Stored rows ::
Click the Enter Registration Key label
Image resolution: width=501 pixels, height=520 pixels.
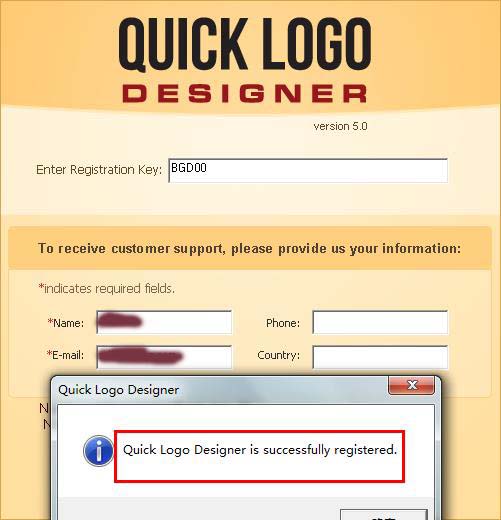coord(99,170)
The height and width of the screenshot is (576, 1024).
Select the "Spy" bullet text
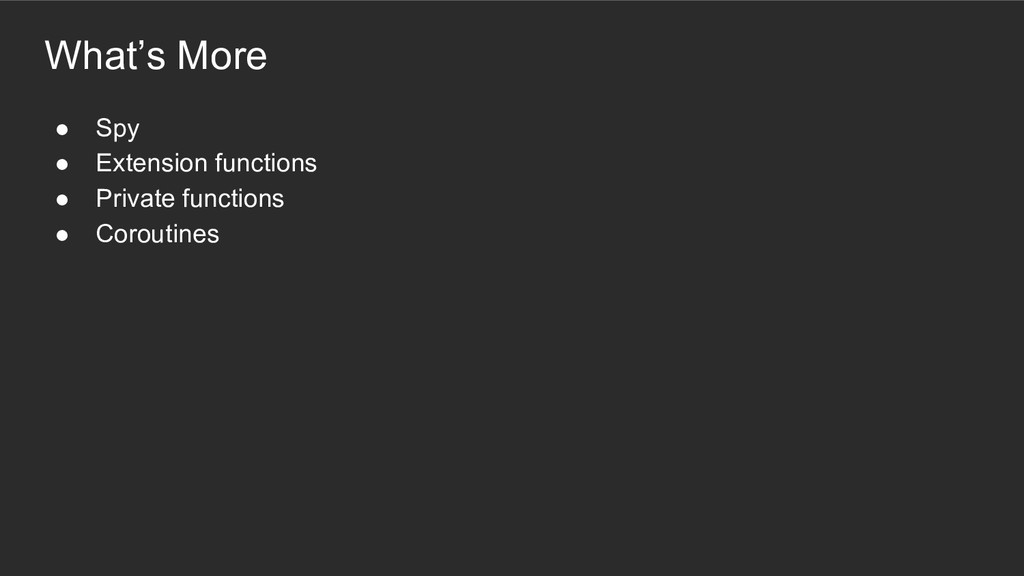click(117, 129)
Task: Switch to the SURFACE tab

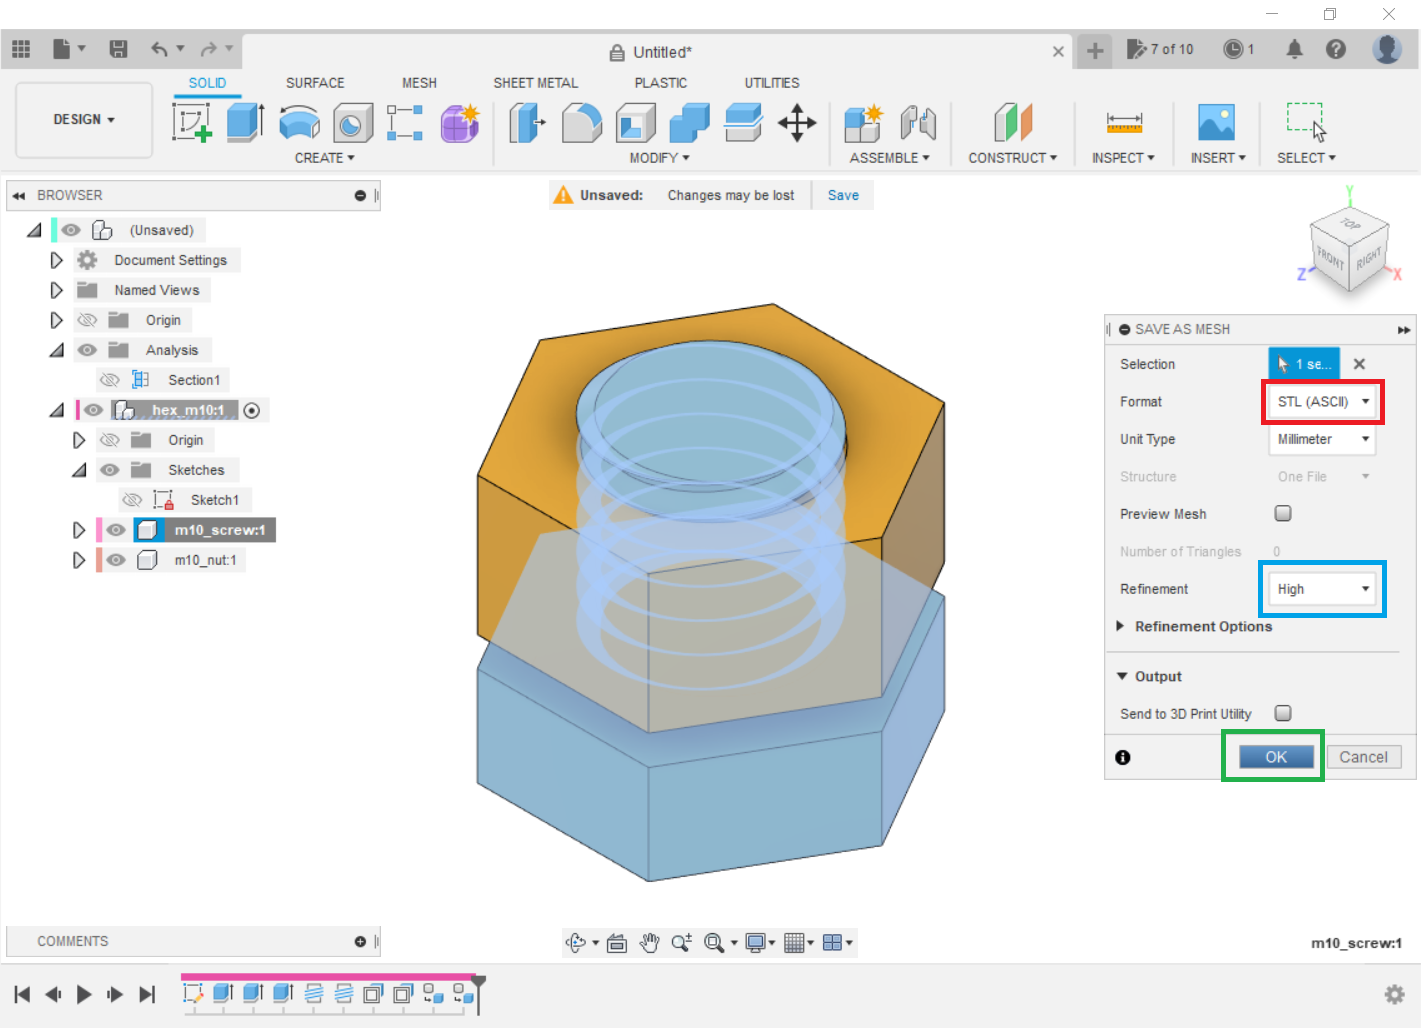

Written problem :: Reproduce the lines of text in these records exactly as they appear, with the pictures left out.

Response for this exercise ::
Click the Enter Registration Key label
Image resolution: width=501 pixels, height=520 pixels.
coord(99,170)
The height and width of the screenshot is (576, 1024).
Select the "Spy" bullet text
click(117, 129)
Task: Switch to the SURFACE tab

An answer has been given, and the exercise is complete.